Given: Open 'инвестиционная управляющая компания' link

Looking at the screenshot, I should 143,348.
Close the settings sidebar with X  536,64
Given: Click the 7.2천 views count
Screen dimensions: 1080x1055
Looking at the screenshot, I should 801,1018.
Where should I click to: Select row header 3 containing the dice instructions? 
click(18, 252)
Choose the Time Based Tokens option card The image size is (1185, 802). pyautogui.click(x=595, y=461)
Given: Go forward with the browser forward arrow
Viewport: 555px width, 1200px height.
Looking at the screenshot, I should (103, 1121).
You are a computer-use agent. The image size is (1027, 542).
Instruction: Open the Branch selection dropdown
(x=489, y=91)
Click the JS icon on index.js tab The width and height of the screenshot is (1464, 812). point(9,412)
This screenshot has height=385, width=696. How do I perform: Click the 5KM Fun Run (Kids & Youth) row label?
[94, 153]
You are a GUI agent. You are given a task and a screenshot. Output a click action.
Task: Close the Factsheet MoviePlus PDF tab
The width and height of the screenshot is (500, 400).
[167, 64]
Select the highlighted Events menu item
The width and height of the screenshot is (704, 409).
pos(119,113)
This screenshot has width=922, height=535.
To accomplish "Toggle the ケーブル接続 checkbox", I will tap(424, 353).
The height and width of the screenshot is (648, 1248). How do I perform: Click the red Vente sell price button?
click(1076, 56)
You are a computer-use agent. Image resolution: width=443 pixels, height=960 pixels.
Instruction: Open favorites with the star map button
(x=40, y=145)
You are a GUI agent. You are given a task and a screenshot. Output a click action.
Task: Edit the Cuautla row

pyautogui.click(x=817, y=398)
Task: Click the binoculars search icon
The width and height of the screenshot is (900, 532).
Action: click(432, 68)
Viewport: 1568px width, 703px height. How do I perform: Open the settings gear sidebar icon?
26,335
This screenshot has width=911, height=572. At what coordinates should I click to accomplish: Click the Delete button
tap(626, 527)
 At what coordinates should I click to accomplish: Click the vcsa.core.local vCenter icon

### Written exercise:
Please rewrite the data from the line with "Given: Go forward" to the line with "Action: click(432, 68)", renaming "Instruction" to "Command" and changing nothing else.

### Answer:
Given: Go forward with the browser forward arrow
Viewport: 555px width, 1200px height.
Looking at the screenshot, I should (103, 1121).
You are a computer-use agent. The image size is (1027, 542).
Command: Open the Branch selection dropdown
(x=489, y=91)
Click the JS icon on index.js tab The width and height of the screenshot is (1464, 812). point(9,412)
This screenshot has height=385, width=696. How do I perform: Click the 5KM Fun Run (Kids & Youth) row label?
[94, 153]
You are a GUI agent. You are given a task and a screenshot. Output a click action.
Task: Close the Factsheet MoviePlus PDF tab
The width and height of the screenshot is (500, 400).
[167, 64]
Select the highlighted Events menu item
The width and height of the screenshot is (704, 409).
pos(119,113)
This screenshot has width=922, height=535.
To accomplish "Toggle the ケーブル接続 checkbox", I will tap(424, 353).
The height and width of the screenshot is (648, 1248). How do I perform: Click the red Vente sell price button?
click(1076, 56)
You are a computer-use agent. Image resolution: width=443 pixels, height=960 pixels.
Command: Open favorites with the star map button
(x=40, y=145)
You are a GUI agent. You are given a task and a screenshot. Output a click action.
Task: Edit the Cuautla row

pyautogui.click(x=817, y=398)
Task: Click the binoculars search icon
The width and height of the screenshot is (900, 532).
Action: click(432, 68)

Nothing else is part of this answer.